It’s been a few weeks since I posted and I am sorry about that. My oldest daughter has been going through some personal issues and it is going against everything I wished for her. I have control issues and I know it. I am trying to deal with it. But also as a parent, you want better for your kids…or you should in my opinion. But I cannot follow her train of thought anymore. It’s not just me who is concerned either. Her best friends have confided in me some of their concerns.

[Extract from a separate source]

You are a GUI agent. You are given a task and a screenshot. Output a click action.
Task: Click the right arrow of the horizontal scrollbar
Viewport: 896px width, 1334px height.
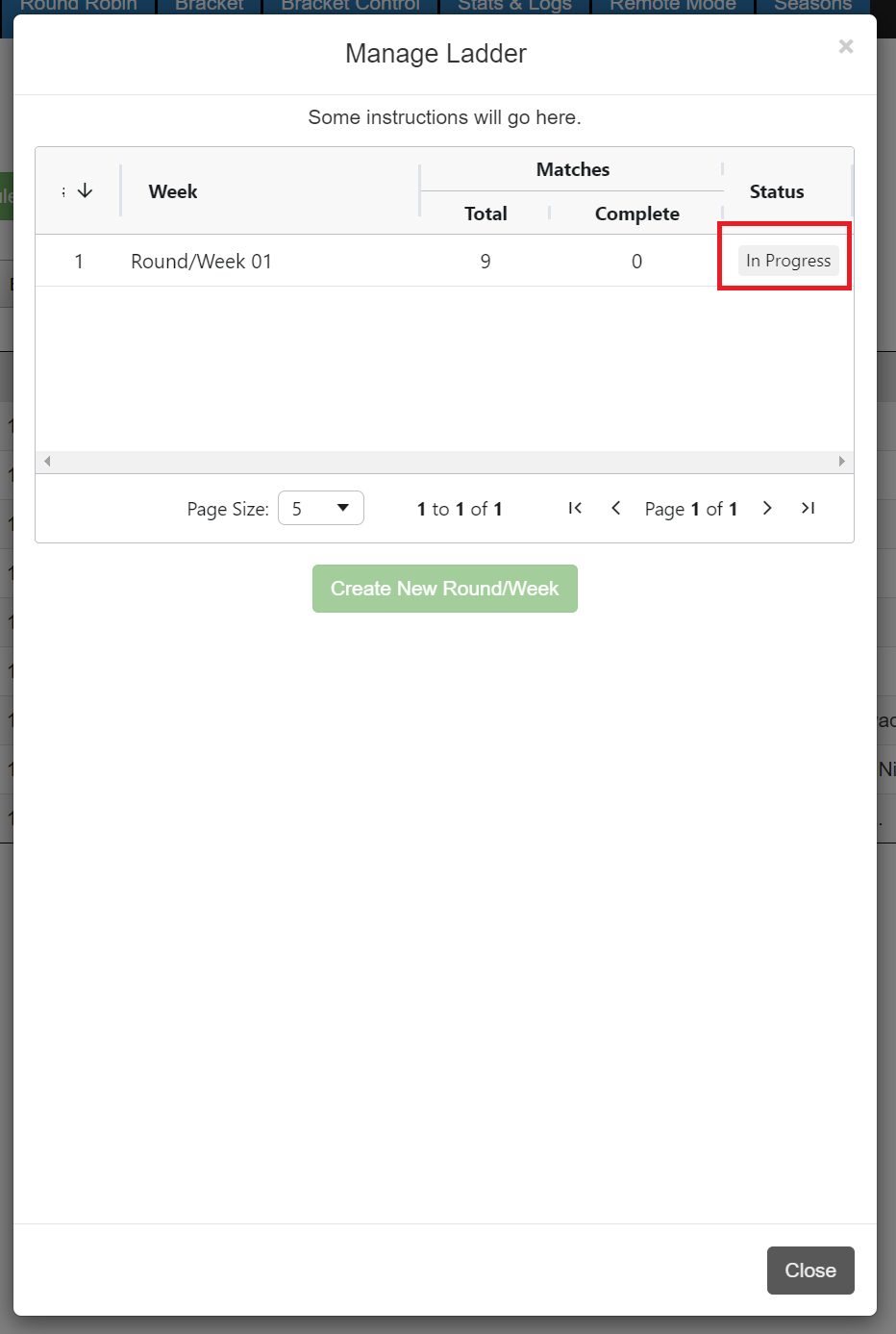(842, 462)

As a little kid, I never thought I would need to worry about her. She is super smart, cute, funny…but something happened between freshman year of high school and now that totally turned her around. She never would miss school and grades were all important. Now she failed every class last term in school and was kicked out. She stopped going to class. She wanted to be a teacher, but you need a degree for that. She came up with a goal of being a dog groomer. I’m not saying there is anything wrong with being a dog groomer, but most are only part-time with no benefits. How is she going to support herself? I am of the belief that no woman should be dependent on a man for all of her support. Also, this girl is all of 96 pounds. How is she going to handle 100+ pound animals??
Anyway, I have taken a step back from the situation because it was causing me a great deal of stress. I called her father in to help with the situation and to talk to her. As a mom, I feel horrible because I want nothing but good for my kids. I don’t want them to struggle, but it’s time for tough love and for me to take care of me. It goes against everything in me, to put myself first. I just don’t do that. But my daughter is 21 years old and should take responsiblity for her decisions and actions.
My friends know how that is hurting me, so they are very supportive, which is so very important when dealing with depression. You need a support system. You can’t have people who tell you to just suck it up, so to speak, or to “let it go”, “move on.”
Ok, my friends, I promise to post more often. I continue to fight the darkness.